_Work request_.
The records below are to be transcribed in full, exactly as given.

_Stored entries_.
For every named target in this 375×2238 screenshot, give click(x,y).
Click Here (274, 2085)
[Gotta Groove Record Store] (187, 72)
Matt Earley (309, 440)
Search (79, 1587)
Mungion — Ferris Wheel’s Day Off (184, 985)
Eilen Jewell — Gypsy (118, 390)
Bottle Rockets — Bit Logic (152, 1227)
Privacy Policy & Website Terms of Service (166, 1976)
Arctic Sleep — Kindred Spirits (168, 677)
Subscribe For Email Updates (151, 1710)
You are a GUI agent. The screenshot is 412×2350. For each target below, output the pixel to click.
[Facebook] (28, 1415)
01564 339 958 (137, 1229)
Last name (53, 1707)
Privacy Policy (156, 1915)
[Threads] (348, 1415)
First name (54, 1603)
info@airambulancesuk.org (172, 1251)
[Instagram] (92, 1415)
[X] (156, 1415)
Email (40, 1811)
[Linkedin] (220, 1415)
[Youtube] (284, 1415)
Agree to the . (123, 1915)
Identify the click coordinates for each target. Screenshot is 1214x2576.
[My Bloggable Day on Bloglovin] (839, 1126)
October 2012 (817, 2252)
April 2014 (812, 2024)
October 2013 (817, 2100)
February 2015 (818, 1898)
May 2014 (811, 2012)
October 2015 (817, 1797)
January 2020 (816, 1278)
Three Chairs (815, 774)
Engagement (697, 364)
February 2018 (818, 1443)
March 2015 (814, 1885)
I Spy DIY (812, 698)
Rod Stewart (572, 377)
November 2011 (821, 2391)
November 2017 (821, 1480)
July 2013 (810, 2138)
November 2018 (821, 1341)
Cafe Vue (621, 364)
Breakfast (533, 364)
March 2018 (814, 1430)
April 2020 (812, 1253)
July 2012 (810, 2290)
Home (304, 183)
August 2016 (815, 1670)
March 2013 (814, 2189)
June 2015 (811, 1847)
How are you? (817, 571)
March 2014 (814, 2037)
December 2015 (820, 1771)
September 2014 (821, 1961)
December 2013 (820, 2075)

_Exercise solution_.
For every named target in this 375×2238 screenshot, give click(x,y).
Click Here (274, 2085)
[Gotta Groove Record Store] (187, 72)
Matt Earley (309, 440)
Search (79, 1587)
Mungion — Ferris Wheel’s Day Off (184, 985)
Eilen Jewell — Gypsy (118, 390)
Bottle Rockets — Bit Logic (152, 1227)
Privacy Policy & Website Terms of Service (166, 1976)
Arctic Sleep — Kindred Spirits (168, 677)
Subscribe For Email Updates (151, 1710)
You are a GUI agent. The screenshot is 412×2350. For each target below, output the pixel to click.
[Facebook] (28, 1415)
01564 339 958 (137, 1229)
Last name (53, 1707)
Privacy Policy (156, 1915)
[Threads] (348, 1415)
First name (54, 1603)
info@airambulancesuk.org (172, 1251)
[Instagram] (92, 1415)
[X] (156, 1415)
Email (40, 1811)
[Linkedin] (220, 1415)
[Youtube] (284, 1415)
Agree to the . (123, 1915)
Identify the click coordinates for each target. Screenshot is 1214x2576.
[My Bloggable Day on Bloglovin] (839, 1126)
October 2012 (817, 2252)
April 2014 (812, 2024)
October 2013 (817, 2100)
February 2015 (818, 1898)
May 2014 (811, 2012)
October 2015 (817, 1797)
January 2020 (816, 1278)
Three Chairs (815, 774)
Engagement (697, 364)
February 2018 (818, 1443)
March 2015 (814, 1885)
I Spy DIY (812, 698)
Rod Stewart (572, 377)
November 2011 (821, 2391)
November 2017 (821, 1480)
July 2013 (810, 2138)
November 2018 (821, 1341)
Cafe Vue (621, 364)
Breakfast (533, 364)
March 2018 (814, 1430)
April 2020 (812, 1253)
July 2012 (810, 2290)
Home (304, 183)
August 2016 (815, 1670)
March 2013 (814, 2189)
June 2015 (811, 1847)
How are you? (817, 571)
March 2014 (814, 2037)
December 2015 (820, 1771)
September 2014 (821, 1961)
December 2013 (820, 2075)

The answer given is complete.